---------- MATERIAL FOR THIS TASK

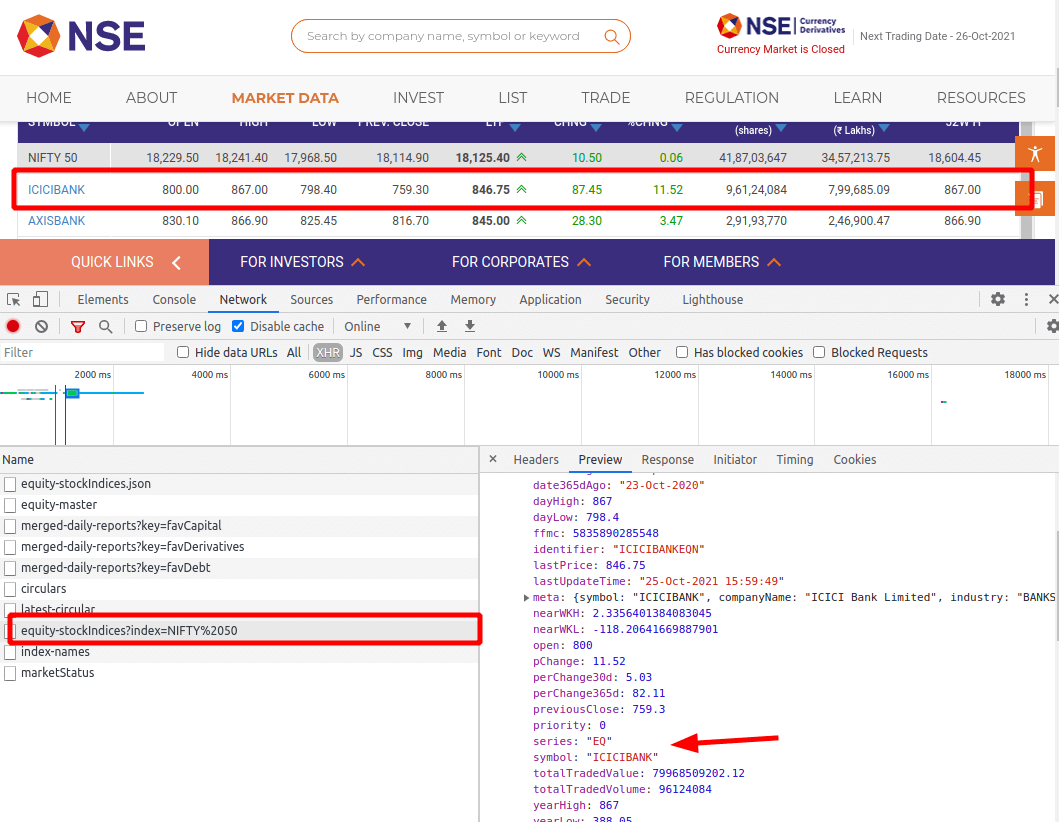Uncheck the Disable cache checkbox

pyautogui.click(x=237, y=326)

--------------------
---------- MATERIAL FOR THIS TASK

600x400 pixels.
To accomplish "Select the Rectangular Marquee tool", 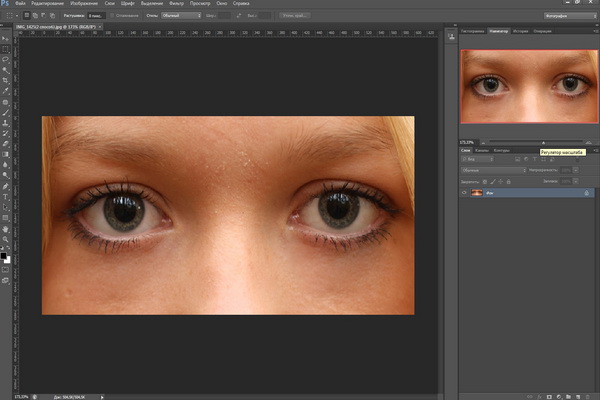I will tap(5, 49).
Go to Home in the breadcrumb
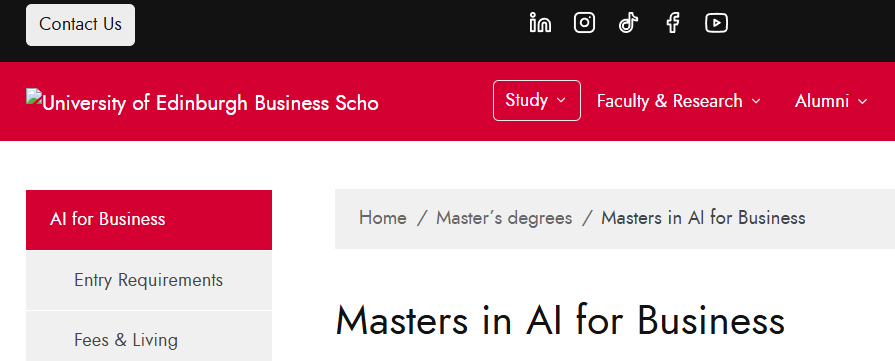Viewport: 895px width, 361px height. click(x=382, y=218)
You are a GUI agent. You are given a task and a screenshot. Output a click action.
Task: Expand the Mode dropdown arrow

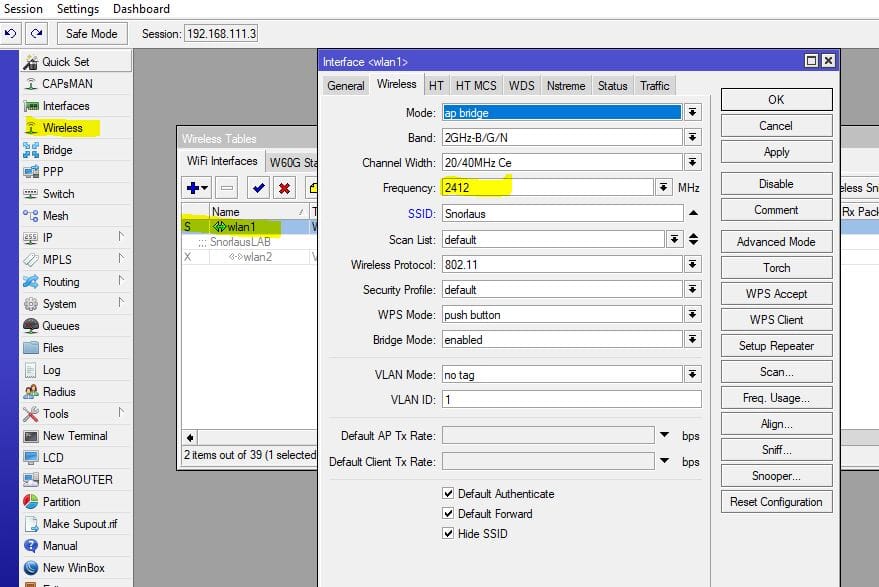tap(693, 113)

--------------------
---------- MATERIAL FOR THIS TASK

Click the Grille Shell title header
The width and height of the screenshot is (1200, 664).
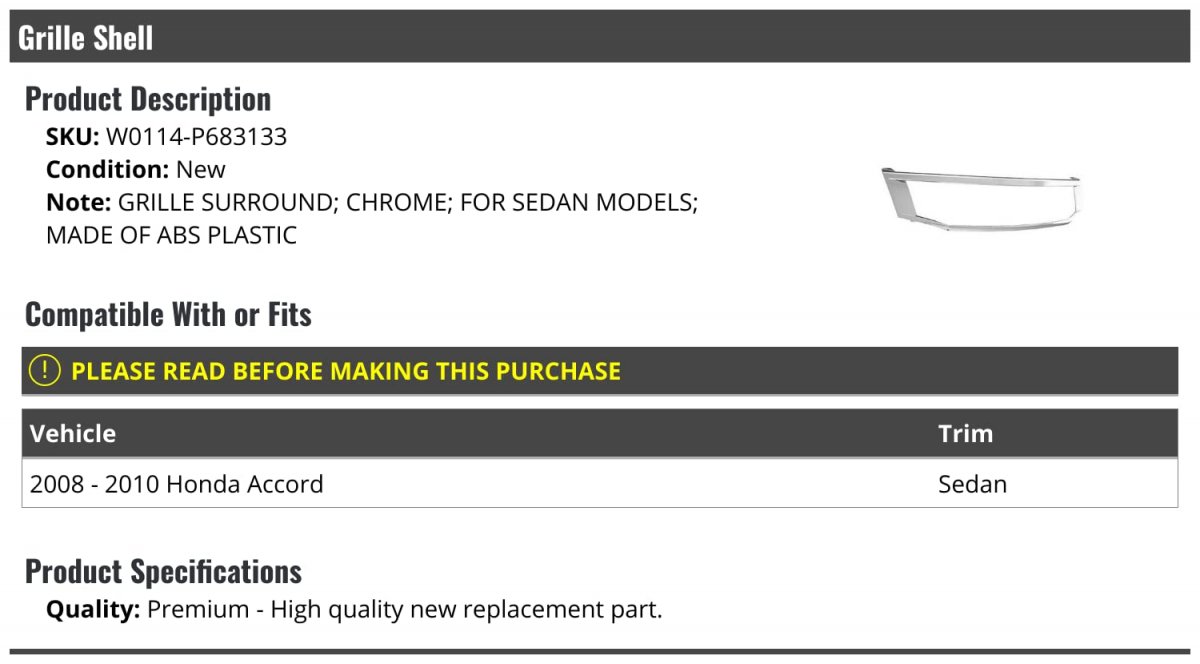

--------------------

**TASK DETAILS**.
Starting with the line with "Click the Grille Shell title header" above and going on through the line with "The width and", transcribe every line exactly, both ends included, and add nothing.

**ANSWER TO THIS TASK**.
Click the Grille Shell title header
The width and height of the screenshot is (1200, 664).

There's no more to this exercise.